In 2012, reprimands were imposed for: engaging in a conflict of interest with a current client and then with a former client; lacking diligence and failing to communicate in three matters and failing to refund unearned fees and other client property; failing to maintain trust account records, which resulted in negligent misappropriation of client funds, and failing to supervise nonlawyer staff; engaging in an improper business transaction with a client plus neglect and unreasonable fees; making false billing entries and misrepresentations to members of the lawyer’s law firm; disclosing confidential information, making misrepresentations to a client, and failing to provide documents after withdrawal; contacting a represented party without consent, neglecting a matter, and failing to communicate. One attorney was reprimanded and reinstated from an earlier suspension for failing to comply with the obligation to notify clients of his suspension and other neglect.

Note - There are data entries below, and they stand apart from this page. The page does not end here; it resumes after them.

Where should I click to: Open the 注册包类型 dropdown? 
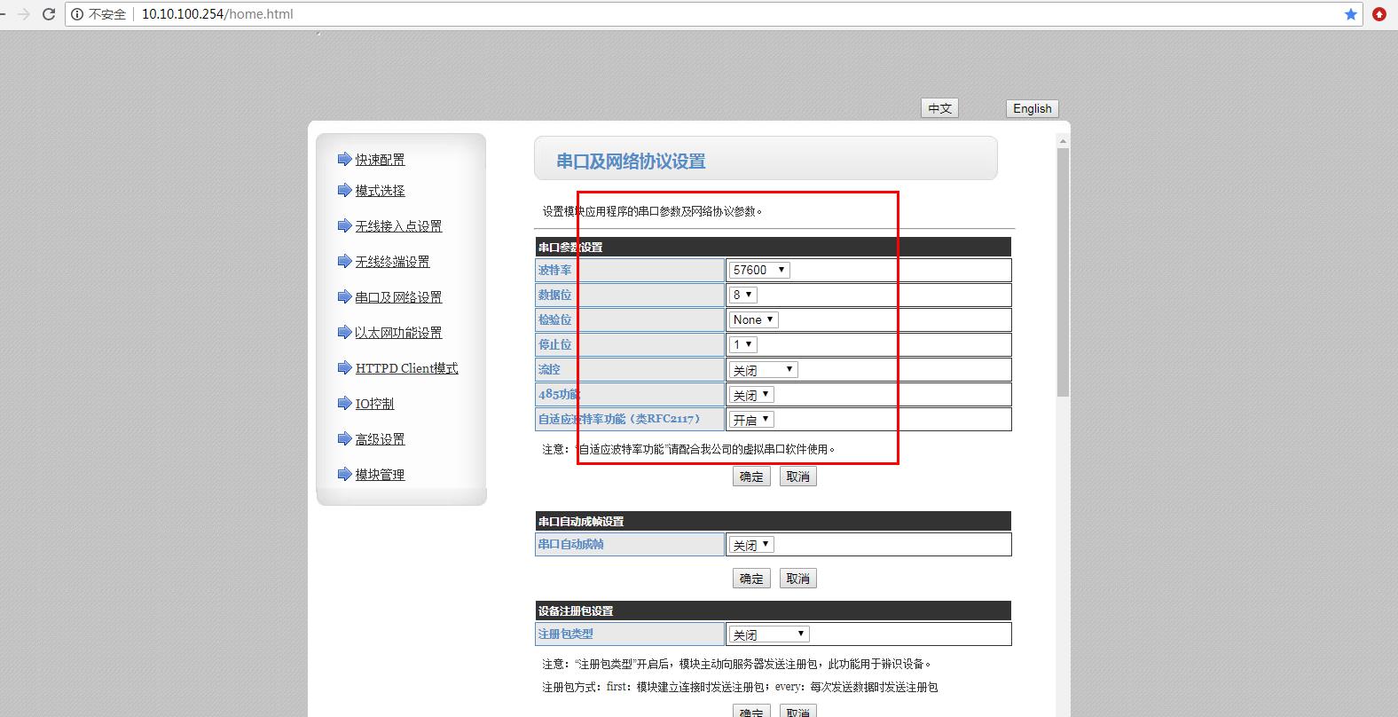point(768,634)
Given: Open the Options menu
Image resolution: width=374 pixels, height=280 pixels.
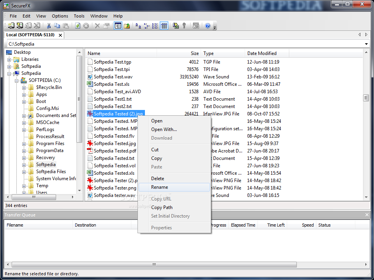Looking at the screenshot, I should click(x=60, y=16).
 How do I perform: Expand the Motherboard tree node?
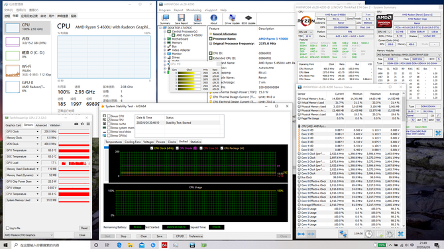point(165,39)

In addition to Ms. Wolff, described above, two other lawyers were reciprocally disciplined in 2012, both following public discipline in North Dakota. Not surprisingly, many North Dakota attorneys are also licensed in Minnesota, and it is the most common jurisdiction from which reciprocal disciplines occur in Minnesota. One attorney was reprimanded for failing to appear at a trial after his motion for a continuance was denied; the other was indefinitely suspended for a minimum of three years for mishandling client funds, neglect, and charging excess fees.
Prosecuting the most serious disciplinary matters is a major function of the Director’s Office. As of the writing of this column, five lawyers already have been publicly disciplined in the first month of 2013. Thirty-five more matters (another year’s worth) are at various stages of the litigation process leading to public discipline, from the issuing of charges until the matter is completely under advisement by the supreme court, either on stipulation or following a contested referee hearing, briefing, and oral argument. With much of this year yet to go, it appears that 2013 will be another busy year for the lawyer discipline system. s
2 The MSBA’s website also hosts William Wernz’s Minnesota Legal Ethics, an eBook treatise which includes regular commentary on public discipline decisions.
4 For anyone interested in reading any of the matters referenced in this column, a list of the actual case names will be included with the version of this column posted on the LPRB/OLPR website. Then, by using the lawyer search function on our site, one can obtain a copy of the decision, petition and any stipulation.
5 Conditional admission is a process by which the Board of Law Examiners may admit an attorney to practice subject to conditions, in effect a probationary period. Revocation of such agreements is handled by the OLPR. See Rules 12(a) and 15(a)(10), Rules on Lawyers Professional Responsibility.